Abstract
The effect of binary hydrophilic polymers on a pair of representative bio‐macromolecules in a living cell has been examined. The results showed that these bio‐macromolecules exhibited specific localization in cell‐sized droplets that were spontaneously formed through water/water microphase segregation under crowding conditions with coexisting polymers. In these experiments, a simple binary polymer system with poly(ethylene glycol) (PEG) and dextran (DEX) was used. Under the conditions of microphase segregation, DNA was entrapped within cell‐sized droplets rich in DEX. Similarly, F‐actin, linearly polymerized actin, was entrapped specifically within microdroplets rich in DEX, whereas G‐actin, a monomeric actin, was distributed evenly inside and outside these droplets. This study has been extended to a system with both F‐actin and DNA, and it was found that DNA molecules were localized separately from aligned F‐actin proteins to create microdomains inside microdroplets, reflecting the self‐emergence of a cellular morphology similar to a stage of cell division.
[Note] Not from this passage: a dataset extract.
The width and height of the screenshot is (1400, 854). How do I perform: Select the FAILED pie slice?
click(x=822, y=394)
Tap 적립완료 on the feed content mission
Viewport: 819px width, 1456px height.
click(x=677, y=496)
Keywords: DNA, liquids, microdroplets, phase separation, synthetic biology
Living cells keep a highly crowded cellular cytoplasm with 30–40 wt/wt % of cellular materials, such as DNA, RNA, and a rich variety of proteins.1 Macromolecular assemblies, such as polynucleotides and cytoskeletons, are dynamically arranged in a self‐organized manner during the cell life cycle to contribute to various biological functions, including cell motility, morphogenesis, and division, as well as the spatial arrangement and migration of organelles. It is generally considered that the systematic localization of cytoskeletal networks and the manner of polymerization is controlled by regulatory factors determined by genetic material. Various actin‐binding proteins have been found to play a role in actin network systems, through polymerization/depolymerization, resulting in the constitution of either a backbone structure or skeleton inside cells.2
Recently, it has been suggested that the crowded cellular environment plays a fundamental role in the construction of subcellular organelles and granules, as well as in the cellular morphology, that is, liquid droplets (cytoplasmic bodies) consisting of RNA and proteins,3 assembly of the bacterial cytoskeleton protein FtsZ,4 and cytoskeletal networks.5 Interestingly, it is becoming clear that these systems lack specific regulatory factors, which suggests that subcellular structures are generated spontaneously under nonspecific environmental factors in a self‐organized manner under the crowded conditions of the cytoplasm. Studies to unveil the fundamental mechanism of intracellular self‐organization under certain environments are expected to shed light on the fundamental unsolved problem of life: how can individual cells undergo appropriate differentiation in the right location under the same genetic information?
Herein, we report the characteristic behavior of DNA and/or actin in a simple binary hydrophilic polymer system, poly(ethylene glycol) (PEG)/dextran (DEX), as a simple model of a cytoplasmic solution or intracellular fluid crowded with polymeric molecules. If the two polymers were mixed at certain concentrations, cell‐sized water/water (w/w) microdroplets (referred to herein as cell‐sized aqueous/aqueous microdroplets, CAMDs), with diameters ranging from 10 to 100 μm, emerged and were sustained for more than several hours (Figure S1 and Table S1 in the Supporting Information).6 The interior and exterior of CAMDs were occupied by DEX and PEG solutions, respectively. PEG is a flexible polymer and DEX is a branched polymer with a stiff backbone, and thus, they constitute a binary aqueous two‐phase system (ATPS), which exhibits liquid–liquid phase separation (LLPS).7 Because the CAMDs apparently provide cell‐like crowded microenvironments, we have tried to examine whether microcompartmentalization has exotic effects on the behavior of fundamental bio‐macromolecules, such as DNA and actins.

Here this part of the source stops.